Stage to Screen

For the 2009 Tony Awards, the theater honors partnered with the Times Square Alliance to bring a live simulcast of the ceremony to the newly pedestrian-friendly stretch of Broadway in Times Square.

Crowds at Sunday's Tony simulcast
Crowds at Sunday's Tony simulcast
Photo: Gary Gershof/WireImage

Although organizers obviously can't dole out tickets to the Tony Awards to just anyone, this year they tried to do the next best thing: produce a live simulcast for a packed crowd of over 1,000 in the heart of Times Square Sunday night, just a few blocks away from the show's home at Radio City Music Hall.

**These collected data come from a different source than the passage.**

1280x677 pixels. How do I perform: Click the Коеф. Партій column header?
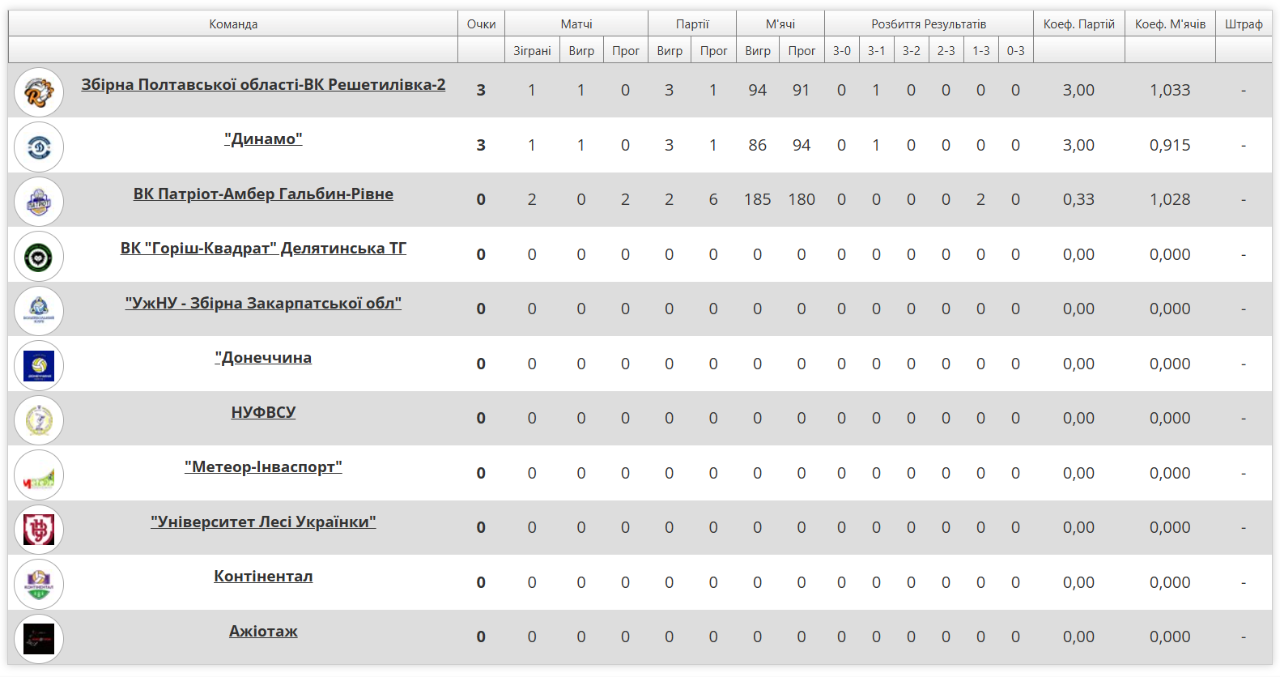point(1078,24)
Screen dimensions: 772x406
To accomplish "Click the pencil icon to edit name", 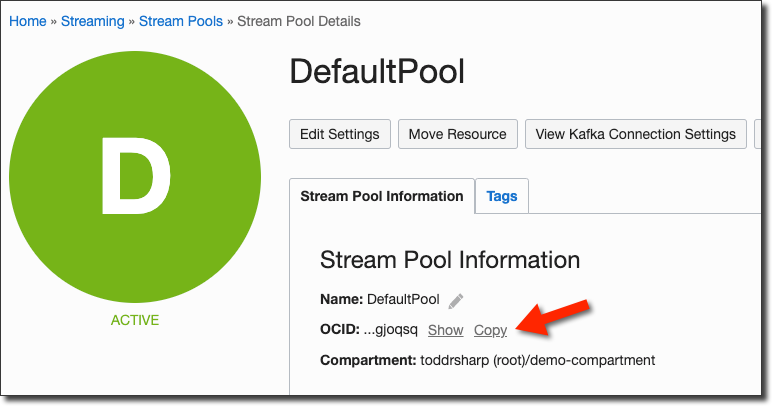I will (x=456, y=300).
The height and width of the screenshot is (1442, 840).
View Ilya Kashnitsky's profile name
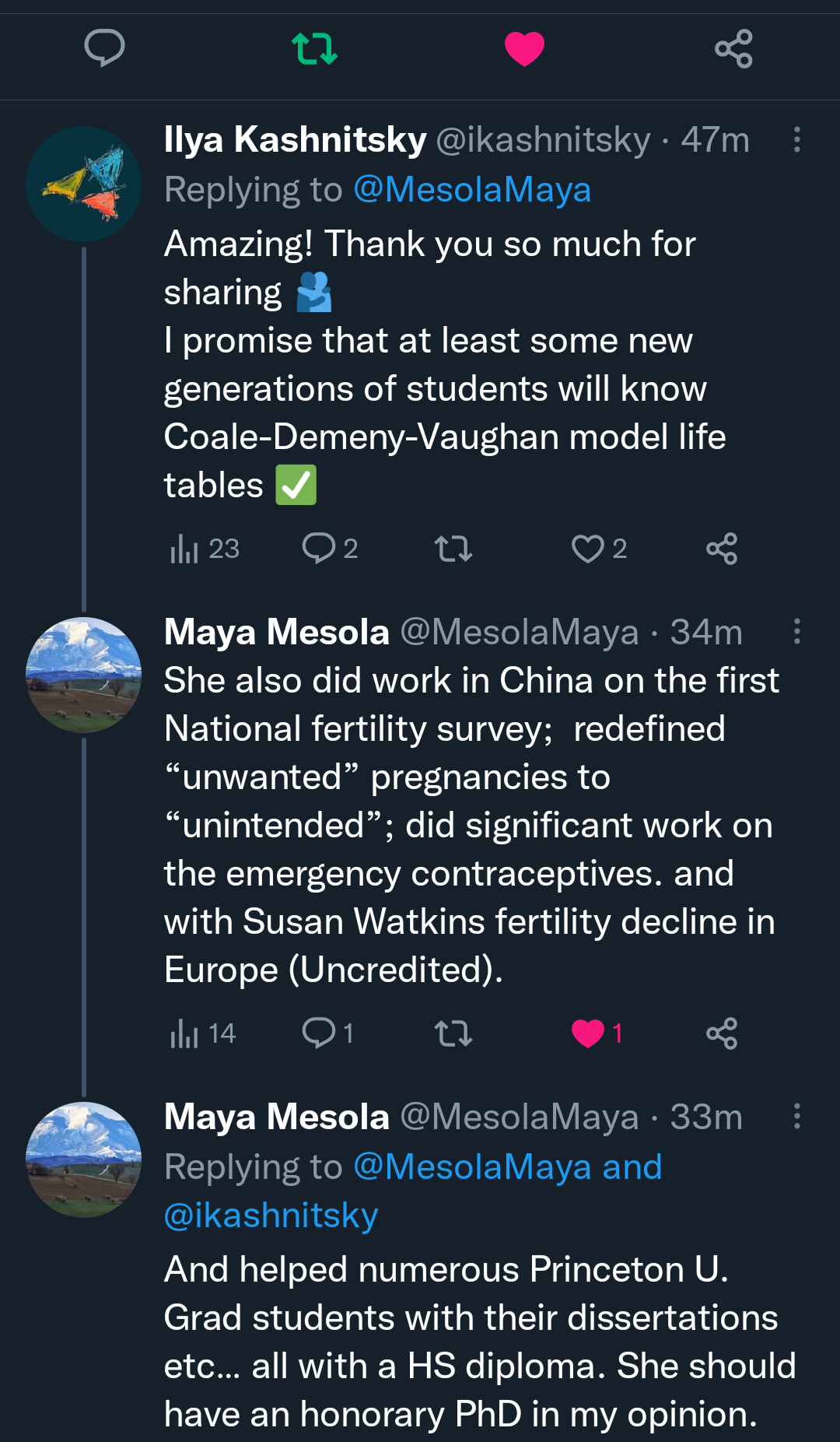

The free public screening hosted by CBS TV's Katie McGee included a live airing of the creative arts awards (which were not televised) at 7 p.m., a complete screening of the awards ceremony from 8 p.m. to 11 p.m., and several hundred surprisingly comfortable chairs assembled in and around Duffy Square. All of the action at Radio City played out on the Clear Channel Spectacolor HD screen, rigged with crisp audio for the occasion.

Broadway League executive director Charlotte St. Martin knows theater is often seen as a rarefied art form created for, and consumed by, a small, privileged group. "We do a number of things geared toward changing that impression," she said two days before this year's Tonys, which the League produces in conjunction with the American Theatre Wing. "The primary mission of the Broadway League is to make theater accessible to everyone."

"That Clear Channel wanted to do this is pretty extraordinary," said American Theatre Wing executive director Howard Sherman, remarking on the relative ease of pulling the event together. "It wasn't a case of we had to labor and pitch them. They saw the value in making this available." St. Martin noted the perks of the ongoing partnership between the Broadway League and the Times Square Alliance, which helped secure approvals and permits for the event.

Plenty of tourists and local alike took advantage of the screening, the free place to sit, or both, and the Tony simulcast became, coincidentally, one of the first events to take place in the newly redesigned, pedestrian-friendly Times Square. "The timing of the city's plan was extremely fortuitous," said Sherman, who reported that St. Martin had hoped to stage a simulcast in the center of the theater district for years.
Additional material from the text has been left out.